Where the hell am I, and where is stuff around me?

Core Idea: This lecture focuses on fusing information from various sensors (like GPS, IMU, odometry, and 2D/3D marker detectors) to estimate a 2D robot’s position and orientation (and potentially a map of landmarks) using a probabilistic framework. The key is to represent sensor data and motion as probability distributions and then find the robot’s pose (and map) that maximizes the posterior probability – the MAP estimate. The lecture also covers the basics of representing motion in SE(2) and introduces iterative closest point (ICP) algorithms.

1. Sensors for Localization

1.1. Sensors for SLAM (Proprioceptive)

These sensors provide information about the robot’s internal state and movements:

Motor encoders: Measure wheel/joint position and velocity.

⁂

**GOALS:**
1) Repeat the part of the localization lecture summary starting at "Where the hell" and ending at "point (ICP) algorithms.".
2) Decide whether each statement agrees with the localization lecture summary, answering yes or no and quoting the words that decide it: (a) The lecture introduces iterative closest point algorithms. (b) Motor encoders measure the robot's absolute position on a map. (c) The framework looks for the pose that minimizes the posterior probability.
The material placed after the localization lecture summary comes from a separate source.

**GIVEN MATERIAL:**
⁂

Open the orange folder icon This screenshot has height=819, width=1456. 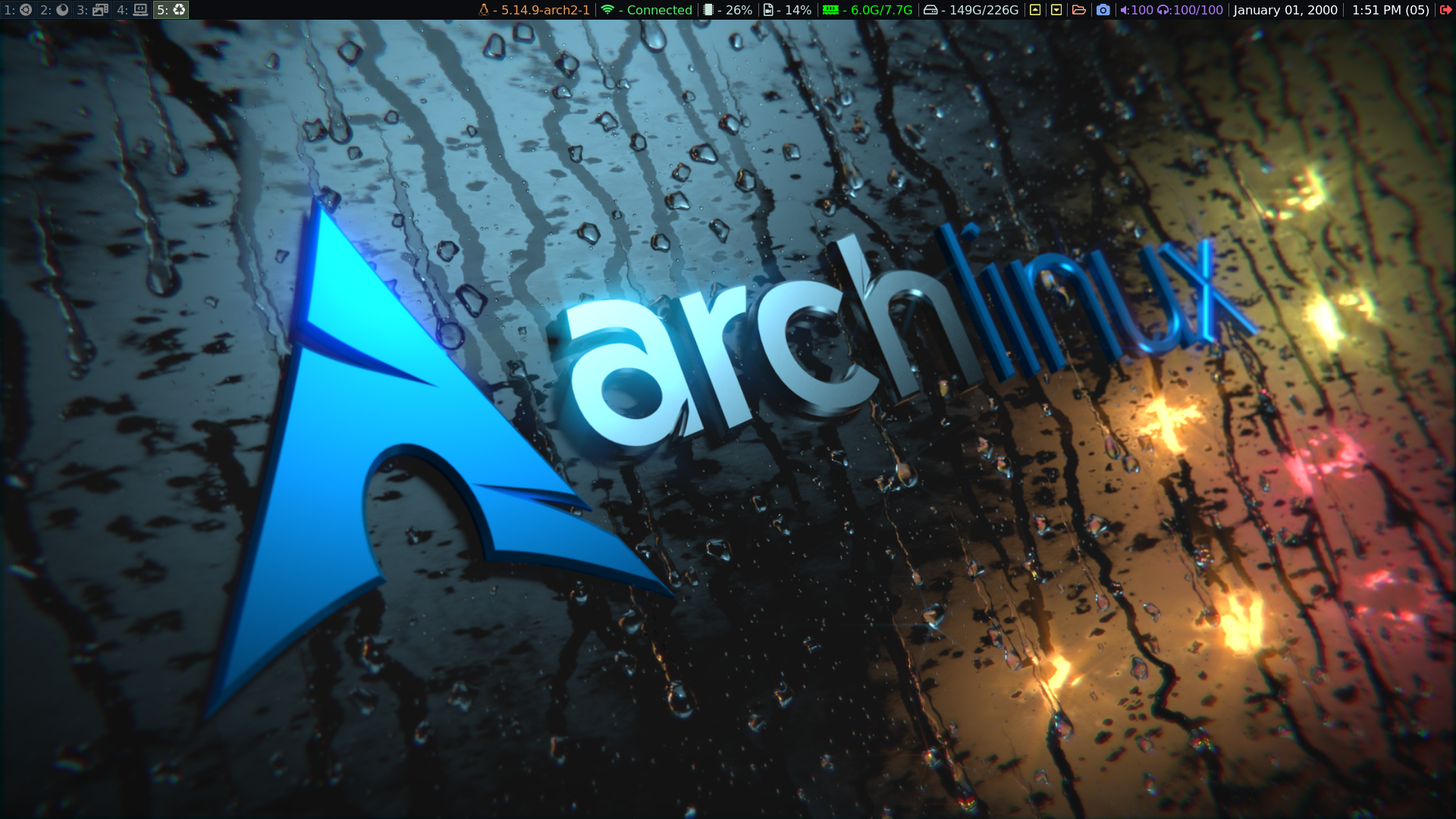point(1079,10)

⁂

**RESPONSES BY TASK:**
1)
Where the hell am I, and where is stuff around me?

Core Idea: This lecture focuses on fusing information from various sensors (like GPS, IMU, odometry, and 2D/3D marker detectors) to estimate a 2D robot’s position and orientation (and potentially a map of landmarks) using a probabilistic framework. The key is to represent sensor data and motion as probability distributions and then find the robot’s pose (and map) that maximizes the posterior probability – the MAP estimate. The lecture also covers the basics of representing motion in SE(2) and introduces iterative closest point (ICP) algorithms.

2)
(a) Yes: "introduces iterative closest point (ICP) algorithms"
(b) No: "Motor encoders: Measure wheel/joint position and velocity."
(c) No: "find the robot’s pose (and map) that maximizes the posterior probability"